Things to do –
**1)** According to the passage about Nicholas Steno, what did Steno become later in life besides a devout Catholic?
**2)** Reproduce the passage about Nicholas Steno word for word, starting at "O’Carroll starts well, by" and ending at "our planet’s history.".

This week, Google commemorated the 374th birth of Nicholas Steno, who is an important if somewhat obscure figure in the history of science, and especially geology. It was nice to see him get a little recognition. Chris Gaylord has a good, straightforward story about him. Unfortunately, the publication also has a piece, Nicolas Steno: The saint who undermined creationism, by Eoin O’Carroll that perpetuates several stereotypes about the history of science.
O’Carroll starts well, by noting that “perhaps some of Steno’s obscurity arises from his failure to fit into a narrative that science and religion are adversaries.” And he ends well, explaining that Steno became a devout Catholic and priest whose scientific work strengthened his faith. Steno is now well on his way to being declared a saint. But in the middle, O’Carroll is still too beholden to the stereotypical narrative he otherwise challenges.
Here’s the whopper. He says:

Just as the findings of Copernicus and the astronomers that followed him revealed that the earth is not the hub of the universe, Steno’s revolution dislodged humanity from the center of our planet’s history.

Stored data –
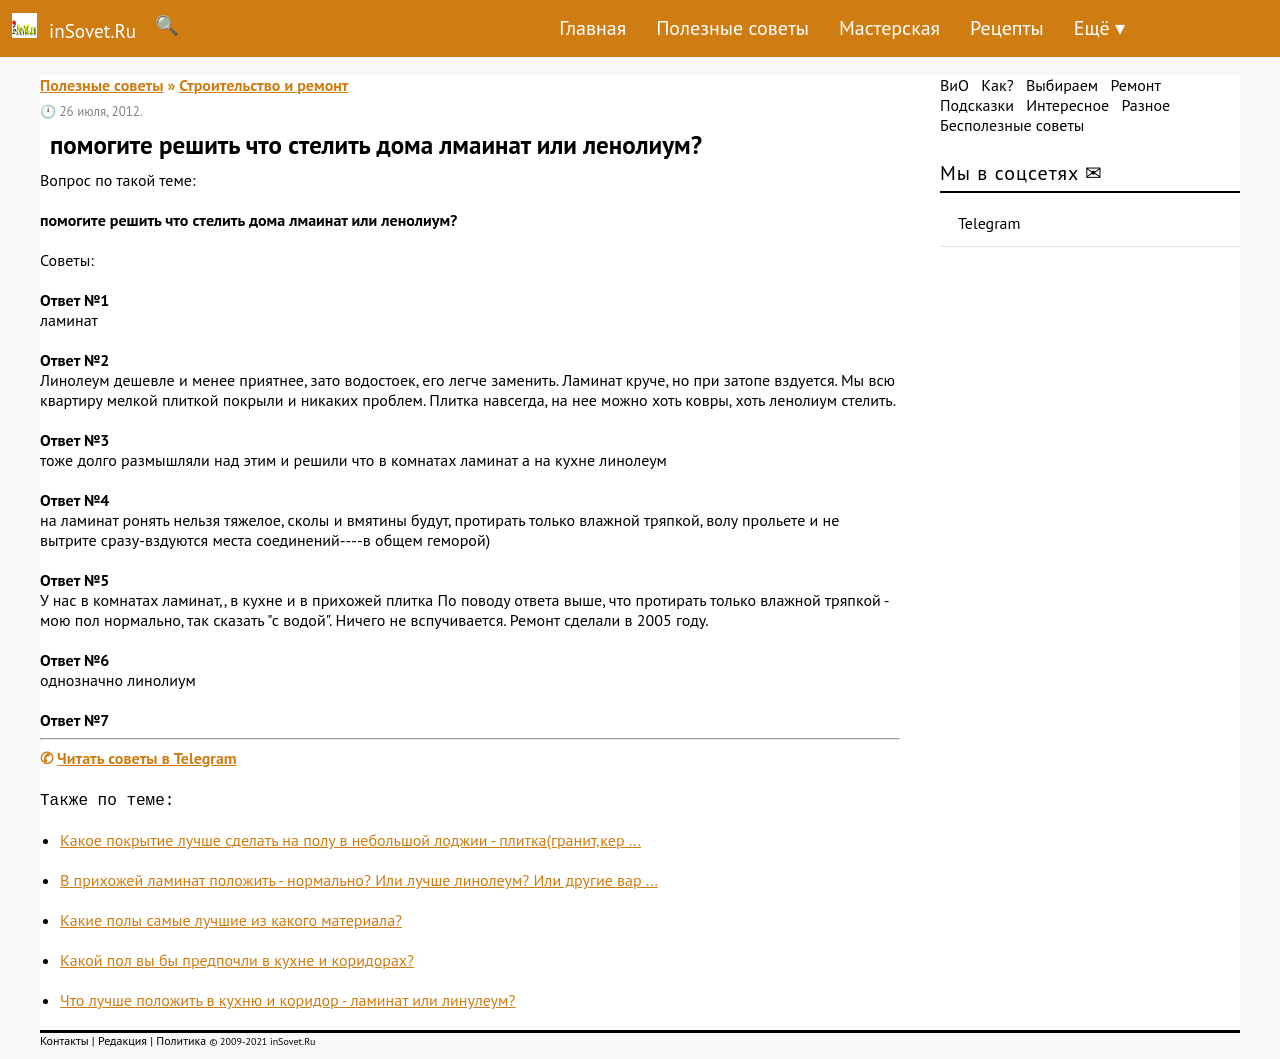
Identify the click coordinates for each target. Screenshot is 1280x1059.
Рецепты (1007, 28)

Outputs in order –
**1)** A priest.

**2)**
O’Carroll starts well, by noting that “perhaps some of Steno’s obscurity arises from his failure to fit into a narrative that science and religion are adversaries.” And he ends well, explaining that Steno became a devout Catholic and priest whose scientific work strengthened his faith. Steno is now well on his way to being declared a saint. But in the middle, O’Carroll is still too beholden to the stereotypical narrative he otherwise challenges.
Here’s the whopper. He says:

Just as the findings of Copernicus and the astronomers that followed him revealed that the earth is not the hub of the universe, Steno’s revolution dislodged humanity from the center of our planet’s history.